(Supplied passage)
-------------------------
Park House Farmhouse is a Grade II listed building in the North Yorkshire local planning authority area, England. First listed on 25 April 1986. Farmhouse.
Park House Farmhouse
- WRENN ID
- white-steeple-swift
- Grade
- II
- Local Planning Authority
- North Yorkshire
- Country
- England
- Date first listed
- 25 April 1986
- Type
- Farmhouse
- Source
- Historic England listing
Description
Park House Farmhouse is an early 18th-century farmhouse with 19th-century alterations and extensions, including a further extension from the late 19th century. It is constructed of pink-red and red brick with a pantile roof. Originally L-shaped, it features an early 19th-century extension to the left and a late 19th-century extension to the rear.
The garden front has a two-storey, two-window layout with a cross gable to the right and a low two-storey range to the left. The central entrance is a panelled door with a shaped centre light and overlight, sheltered by a 20th-century gabled trellis porch. To the left, there is a canted bay window with a four-pane sash and a tented roof, while to the right is another four-pane sash with a keyed flat arch. The first floor has similar windows with thin timber lintels, and all windows feature painted stone sills. The gable is coped with a shaped kneeler, and there is an end stack on the left. The low range to the left has a catslide roof and a central stack.
-------------------------
(Items from a data source)
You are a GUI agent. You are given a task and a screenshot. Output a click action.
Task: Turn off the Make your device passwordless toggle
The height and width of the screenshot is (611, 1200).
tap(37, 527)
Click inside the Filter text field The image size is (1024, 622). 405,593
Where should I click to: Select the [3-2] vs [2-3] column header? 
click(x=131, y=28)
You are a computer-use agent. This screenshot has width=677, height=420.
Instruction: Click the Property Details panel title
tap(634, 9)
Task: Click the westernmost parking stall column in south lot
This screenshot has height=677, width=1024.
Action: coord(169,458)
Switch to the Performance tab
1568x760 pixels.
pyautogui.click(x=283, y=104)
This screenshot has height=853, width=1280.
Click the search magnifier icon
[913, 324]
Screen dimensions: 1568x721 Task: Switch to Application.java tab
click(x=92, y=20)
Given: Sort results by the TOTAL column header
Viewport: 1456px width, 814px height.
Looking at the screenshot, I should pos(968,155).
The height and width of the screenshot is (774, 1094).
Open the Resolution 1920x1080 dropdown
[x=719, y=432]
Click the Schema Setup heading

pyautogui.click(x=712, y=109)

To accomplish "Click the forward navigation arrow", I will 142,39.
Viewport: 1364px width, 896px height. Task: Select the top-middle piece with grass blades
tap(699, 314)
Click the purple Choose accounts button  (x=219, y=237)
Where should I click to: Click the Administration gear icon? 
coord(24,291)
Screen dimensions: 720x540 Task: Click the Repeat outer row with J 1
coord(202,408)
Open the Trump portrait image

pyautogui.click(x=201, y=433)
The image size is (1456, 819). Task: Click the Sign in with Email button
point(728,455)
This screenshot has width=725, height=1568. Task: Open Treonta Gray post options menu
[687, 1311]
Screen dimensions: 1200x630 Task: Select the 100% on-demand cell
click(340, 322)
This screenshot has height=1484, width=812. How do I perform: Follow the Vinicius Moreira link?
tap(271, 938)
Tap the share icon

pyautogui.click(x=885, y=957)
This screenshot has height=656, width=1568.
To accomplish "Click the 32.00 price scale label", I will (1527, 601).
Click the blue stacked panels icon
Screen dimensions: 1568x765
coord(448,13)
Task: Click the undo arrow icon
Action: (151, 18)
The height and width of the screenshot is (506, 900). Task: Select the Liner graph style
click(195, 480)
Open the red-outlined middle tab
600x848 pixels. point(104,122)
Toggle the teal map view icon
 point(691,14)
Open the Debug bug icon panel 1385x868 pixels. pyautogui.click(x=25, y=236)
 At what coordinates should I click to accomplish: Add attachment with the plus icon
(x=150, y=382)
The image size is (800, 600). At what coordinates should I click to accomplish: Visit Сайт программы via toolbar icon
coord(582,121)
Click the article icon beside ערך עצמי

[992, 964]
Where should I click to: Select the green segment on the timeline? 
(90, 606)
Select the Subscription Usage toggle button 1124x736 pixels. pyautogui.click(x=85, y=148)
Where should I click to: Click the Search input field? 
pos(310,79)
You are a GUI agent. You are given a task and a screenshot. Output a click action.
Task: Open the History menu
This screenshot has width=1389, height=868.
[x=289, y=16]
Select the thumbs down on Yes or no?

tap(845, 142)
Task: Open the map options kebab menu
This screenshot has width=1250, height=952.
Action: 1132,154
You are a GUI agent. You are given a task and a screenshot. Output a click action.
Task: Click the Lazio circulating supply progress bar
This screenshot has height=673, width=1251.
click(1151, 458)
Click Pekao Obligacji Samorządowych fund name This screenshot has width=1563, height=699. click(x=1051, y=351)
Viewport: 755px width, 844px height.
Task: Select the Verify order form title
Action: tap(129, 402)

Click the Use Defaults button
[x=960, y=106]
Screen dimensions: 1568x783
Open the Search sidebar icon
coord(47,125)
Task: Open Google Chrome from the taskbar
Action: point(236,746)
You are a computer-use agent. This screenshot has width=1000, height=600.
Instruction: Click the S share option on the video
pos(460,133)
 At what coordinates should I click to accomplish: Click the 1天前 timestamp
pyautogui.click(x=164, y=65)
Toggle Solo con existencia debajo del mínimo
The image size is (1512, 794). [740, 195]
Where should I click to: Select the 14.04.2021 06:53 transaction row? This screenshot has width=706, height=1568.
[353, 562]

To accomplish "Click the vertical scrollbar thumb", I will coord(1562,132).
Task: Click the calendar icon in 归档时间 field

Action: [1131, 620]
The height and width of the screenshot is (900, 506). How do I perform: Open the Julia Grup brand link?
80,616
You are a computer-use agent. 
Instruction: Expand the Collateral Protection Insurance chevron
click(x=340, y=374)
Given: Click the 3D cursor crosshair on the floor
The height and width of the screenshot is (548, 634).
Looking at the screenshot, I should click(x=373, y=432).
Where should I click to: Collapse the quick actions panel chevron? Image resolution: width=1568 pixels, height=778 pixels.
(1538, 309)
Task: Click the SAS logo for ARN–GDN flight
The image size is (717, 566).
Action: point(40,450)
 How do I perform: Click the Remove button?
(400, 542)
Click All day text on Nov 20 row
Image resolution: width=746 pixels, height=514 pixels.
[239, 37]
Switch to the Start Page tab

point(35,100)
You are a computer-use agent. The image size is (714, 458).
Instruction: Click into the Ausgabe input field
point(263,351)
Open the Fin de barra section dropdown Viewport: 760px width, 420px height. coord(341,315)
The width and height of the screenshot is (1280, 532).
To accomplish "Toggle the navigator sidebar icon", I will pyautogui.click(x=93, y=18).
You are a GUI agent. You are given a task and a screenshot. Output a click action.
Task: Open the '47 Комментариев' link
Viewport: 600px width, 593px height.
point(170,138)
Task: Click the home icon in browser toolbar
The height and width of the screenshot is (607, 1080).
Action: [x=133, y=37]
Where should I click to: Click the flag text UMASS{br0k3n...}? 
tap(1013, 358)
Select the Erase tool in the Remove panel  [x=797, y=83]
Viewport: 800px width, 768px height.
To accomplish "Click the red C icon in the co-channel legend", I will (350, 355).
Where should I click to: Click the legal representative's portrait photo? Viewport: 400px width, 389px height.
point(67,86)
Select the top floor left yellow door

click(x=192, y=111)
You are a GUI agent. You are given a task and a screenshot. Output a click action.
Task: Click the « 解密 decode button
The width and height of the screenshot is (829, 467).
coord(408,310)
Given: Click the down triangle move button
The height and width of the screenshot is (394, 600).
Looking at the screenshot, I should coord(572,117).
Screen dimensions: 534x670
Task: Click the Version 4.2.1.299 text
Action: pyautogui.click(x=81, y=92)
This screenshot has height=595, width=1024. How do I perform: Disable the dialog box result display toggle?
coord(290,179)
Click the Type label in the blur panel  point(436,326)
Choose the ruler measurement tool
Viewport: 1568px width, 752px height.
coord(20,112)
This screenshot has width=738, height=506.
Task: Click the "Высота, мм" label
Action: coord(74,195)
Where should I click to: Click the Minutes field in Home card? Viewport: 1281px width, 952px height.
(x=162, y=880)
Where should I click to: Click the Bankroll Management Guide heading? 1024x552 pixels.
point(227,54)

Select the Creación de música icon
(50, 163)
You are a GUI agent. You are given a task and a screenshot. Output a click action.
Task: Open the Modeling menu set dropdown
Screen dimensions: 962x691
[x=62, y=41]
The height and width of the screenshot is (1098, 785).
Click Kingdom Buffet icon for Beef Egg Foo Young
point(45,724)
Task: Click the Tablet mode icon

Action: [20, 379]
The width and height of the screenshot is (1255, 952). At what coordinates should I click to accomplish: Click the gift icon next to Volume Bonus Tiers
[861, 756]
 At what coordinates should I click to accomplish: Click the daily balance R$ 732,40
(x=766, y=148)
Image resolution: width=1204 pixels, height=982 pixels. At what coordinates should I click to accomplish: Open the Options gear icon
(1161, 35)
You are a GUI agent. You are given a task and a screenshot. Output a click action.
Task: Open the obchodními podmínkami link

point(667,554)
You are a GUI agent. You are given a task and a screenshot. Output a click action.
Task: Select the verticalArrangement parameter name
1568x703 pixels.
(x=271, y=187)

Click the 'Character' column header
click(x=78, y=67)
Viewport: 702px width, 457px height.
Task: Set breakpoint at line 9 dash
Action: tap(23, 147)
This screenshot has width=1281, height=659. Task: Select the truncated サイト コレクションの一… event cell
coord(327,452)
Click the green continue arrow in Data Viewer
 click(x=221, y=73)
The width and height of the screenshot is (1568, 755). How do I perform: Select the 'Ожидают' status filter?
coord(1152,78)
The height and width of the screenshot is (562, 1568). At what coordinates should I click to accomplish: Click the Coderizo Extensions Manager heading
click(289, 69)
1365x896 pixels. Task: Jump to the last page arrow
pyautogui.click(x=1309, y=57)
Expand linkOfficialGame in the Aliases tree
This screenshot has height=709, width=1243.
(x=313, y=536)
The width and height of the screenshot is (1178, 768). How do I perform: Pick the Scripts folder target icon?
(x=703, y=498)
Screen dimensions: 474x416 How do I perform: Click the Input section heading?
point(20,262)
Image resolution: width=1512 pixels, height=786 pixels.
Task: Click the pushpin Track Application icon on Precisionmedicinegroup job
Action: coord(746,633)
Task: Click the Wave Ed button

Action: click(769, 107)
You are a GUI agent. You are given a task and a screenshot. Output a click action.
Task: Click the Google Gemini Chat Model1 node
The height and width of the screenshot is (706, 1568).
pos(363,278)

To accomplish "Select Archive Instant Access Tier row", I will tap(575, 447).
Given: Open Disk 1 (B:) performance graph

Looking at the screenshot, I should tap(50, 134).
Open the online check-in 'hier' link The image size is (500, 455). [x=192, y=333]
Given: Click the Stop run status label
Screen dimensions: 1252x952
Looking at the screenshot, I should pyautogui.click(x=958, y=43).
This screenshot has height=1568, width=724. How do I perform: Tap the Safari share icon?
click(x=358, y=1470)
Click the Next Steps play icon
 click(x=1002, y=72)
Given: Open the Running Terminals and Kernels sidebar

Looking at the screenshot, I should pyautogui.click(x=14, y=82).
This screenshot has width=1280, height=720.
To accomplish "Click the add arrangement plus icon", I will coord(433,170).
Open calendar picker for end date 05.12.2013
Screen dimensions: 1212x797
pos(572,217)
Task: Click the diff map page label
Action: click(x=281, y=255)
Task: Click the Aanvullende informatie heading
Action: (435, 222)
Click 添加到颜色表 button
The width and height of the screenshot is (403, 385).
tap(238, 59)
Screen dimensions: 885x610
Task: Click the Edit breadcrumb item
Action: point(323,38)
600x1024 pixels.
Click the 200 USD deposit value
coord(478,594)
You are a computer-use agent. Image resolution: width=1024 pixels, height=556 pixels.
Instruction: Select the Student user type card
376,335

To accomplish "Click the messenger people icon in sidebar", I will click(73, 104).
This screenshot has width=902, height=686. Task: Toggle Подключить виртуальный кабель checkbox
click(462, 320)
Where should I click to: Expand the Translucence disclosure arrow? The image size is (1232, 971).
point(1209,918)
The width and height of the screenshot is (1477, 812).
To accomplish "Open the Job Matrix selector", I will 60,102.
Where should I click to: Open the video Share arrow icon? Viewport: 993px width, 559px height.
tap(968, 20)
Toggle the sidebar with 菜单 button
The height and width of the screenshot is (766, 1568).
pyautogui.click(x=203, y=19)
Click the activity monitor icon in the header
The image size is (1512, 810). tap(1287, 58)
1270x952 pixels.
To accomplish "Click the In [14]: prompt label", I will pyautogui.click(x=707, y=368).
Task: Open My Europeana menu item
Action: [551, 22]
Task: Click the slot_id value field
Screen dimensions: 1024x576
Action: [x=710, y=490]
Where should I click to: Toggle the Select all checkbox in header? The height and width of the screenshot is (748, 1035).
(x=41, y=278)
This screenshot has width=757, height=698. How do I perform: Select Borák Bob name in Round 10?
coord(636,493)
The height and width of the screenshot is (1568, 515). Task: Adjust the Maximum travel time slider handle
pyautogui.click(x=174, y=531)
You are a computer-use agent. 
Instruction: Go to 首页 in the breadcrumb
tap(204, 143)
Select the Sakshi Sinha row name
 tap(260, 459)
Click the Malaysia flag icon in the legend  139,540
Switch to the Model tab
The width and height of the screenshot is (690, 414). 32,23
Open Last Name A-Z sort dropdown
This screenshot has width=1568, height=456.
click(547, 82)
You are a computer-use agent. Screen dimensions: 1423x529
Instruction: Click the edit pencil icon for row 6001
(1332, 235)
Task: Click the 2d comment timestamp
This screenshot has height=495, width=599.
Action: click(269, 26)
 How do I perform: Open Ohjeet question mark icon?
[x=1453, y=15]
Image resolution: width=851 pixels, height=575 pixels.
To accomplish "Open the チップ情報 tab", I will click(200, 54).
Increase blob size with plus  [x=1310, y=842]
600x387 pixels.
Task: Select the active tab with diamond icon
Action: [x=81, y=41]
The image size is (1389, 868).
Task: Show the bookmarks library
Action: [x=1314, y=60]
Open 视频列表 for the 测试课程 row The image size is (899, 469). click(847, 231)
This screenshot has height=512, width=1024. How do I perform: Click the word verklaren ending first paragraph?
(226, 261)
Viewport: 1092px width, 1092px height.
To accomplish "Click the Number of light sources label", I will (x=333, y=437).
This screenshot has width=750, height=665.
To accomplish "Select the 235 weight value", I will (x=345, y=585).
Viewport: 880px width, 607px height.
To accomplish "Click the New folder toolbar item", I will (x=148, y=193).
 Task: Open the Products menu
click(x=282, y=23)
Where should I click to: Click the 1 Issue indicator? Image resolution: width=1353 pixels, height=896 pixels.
-------------------------
(Tasks for this exercise)
(1) From the Park House Farmhouse listing, output the passage starting with "Park House Farmhouse is a Grade" and going on through "April 1986. Farmhouse.".
(2) Answer these questions using the Park House Farmhouse listing:
(a) On what date was the building first listed?
(b) What material is the roof made of?
(c) What shelters the central entrance on the garden front?

(Solutions)
(1)
Park House Farmhouse is a Grade II listed building in the North Yorkshire local planning authority area, England. First listed on 25 April 1986. Farmhouse.

(2)
(a) 25 April 1986
(b) Pantile
(c) A 20th-century gabled trellis porch